# GOAL OF THE EXERCISE:
The answer must be an exact copy of the records, with every picture left out.

# EXERCISE DATA:
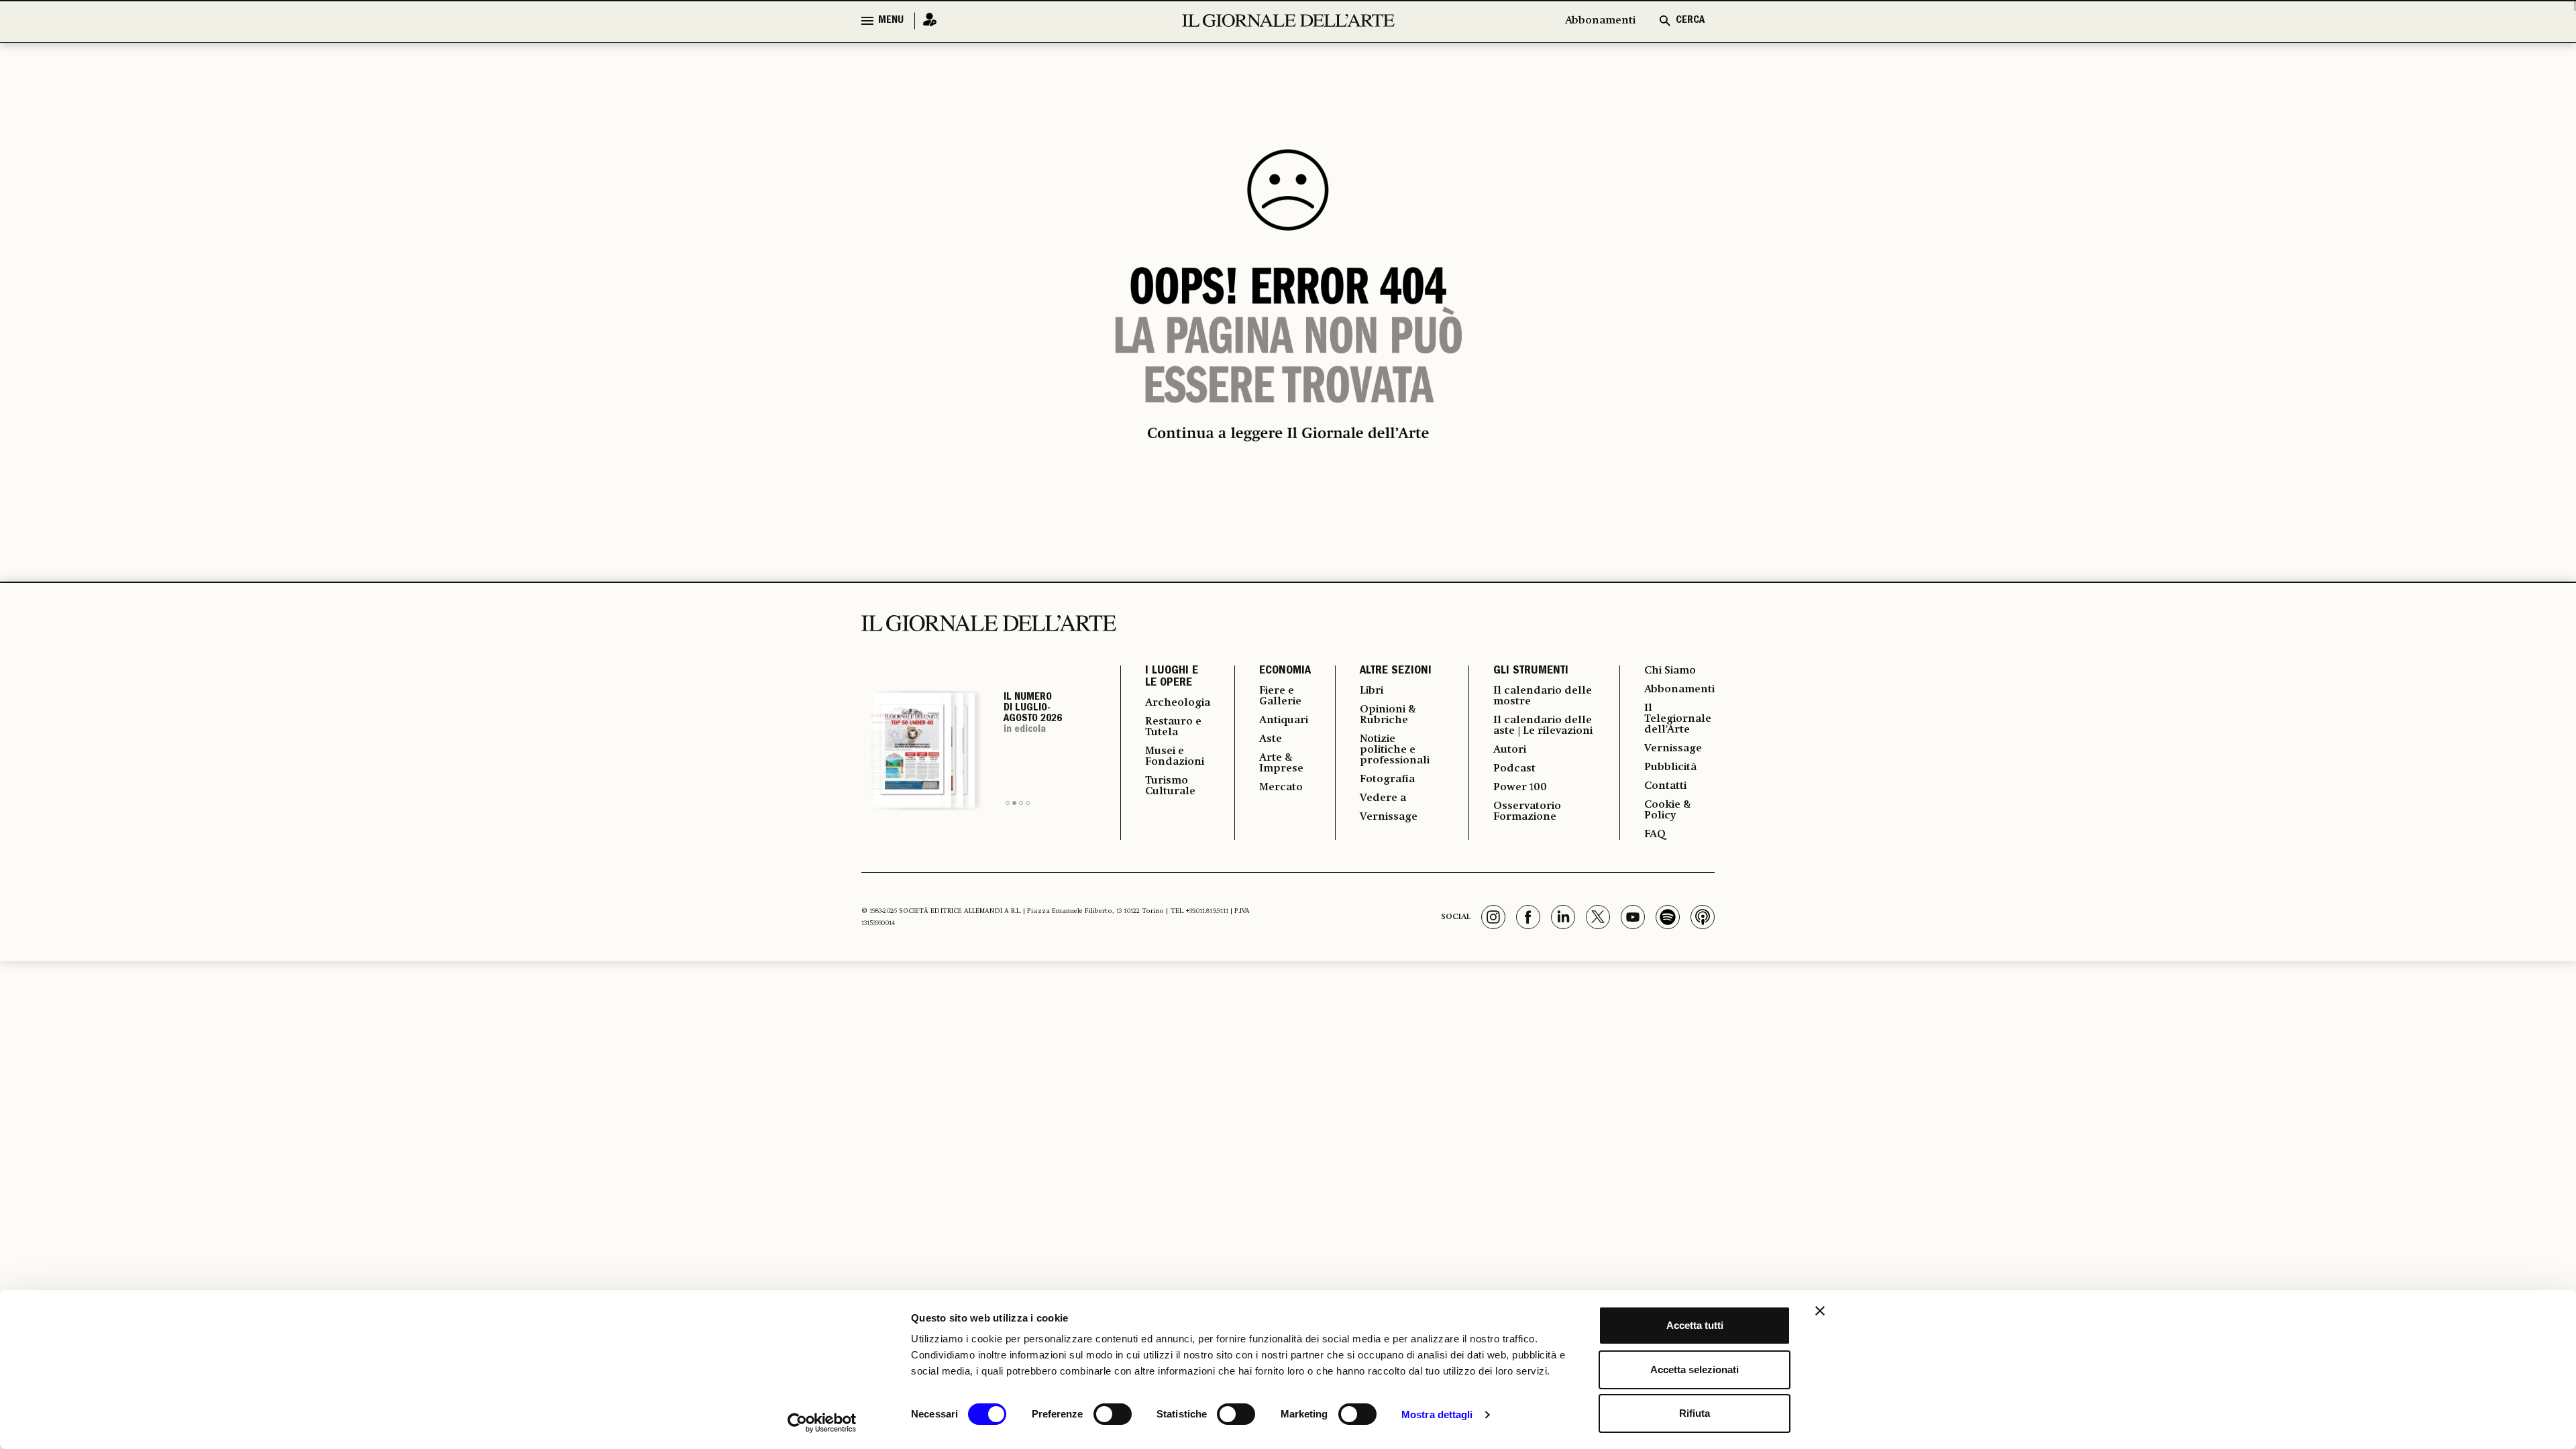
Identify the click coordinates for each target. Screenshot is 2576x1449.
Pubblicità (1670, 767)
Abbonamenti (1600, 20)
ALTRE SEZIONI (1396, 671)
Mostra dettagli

# RESPONSE TO THE EXERCISE:
Identify the click coordinates for each target. Screenshot is 2576x1449.
Pubblicità (1670, 767)
Abbonamenti (1600, 20)
ALTRE SEZIONI (1396, 671)
Mostra dettagli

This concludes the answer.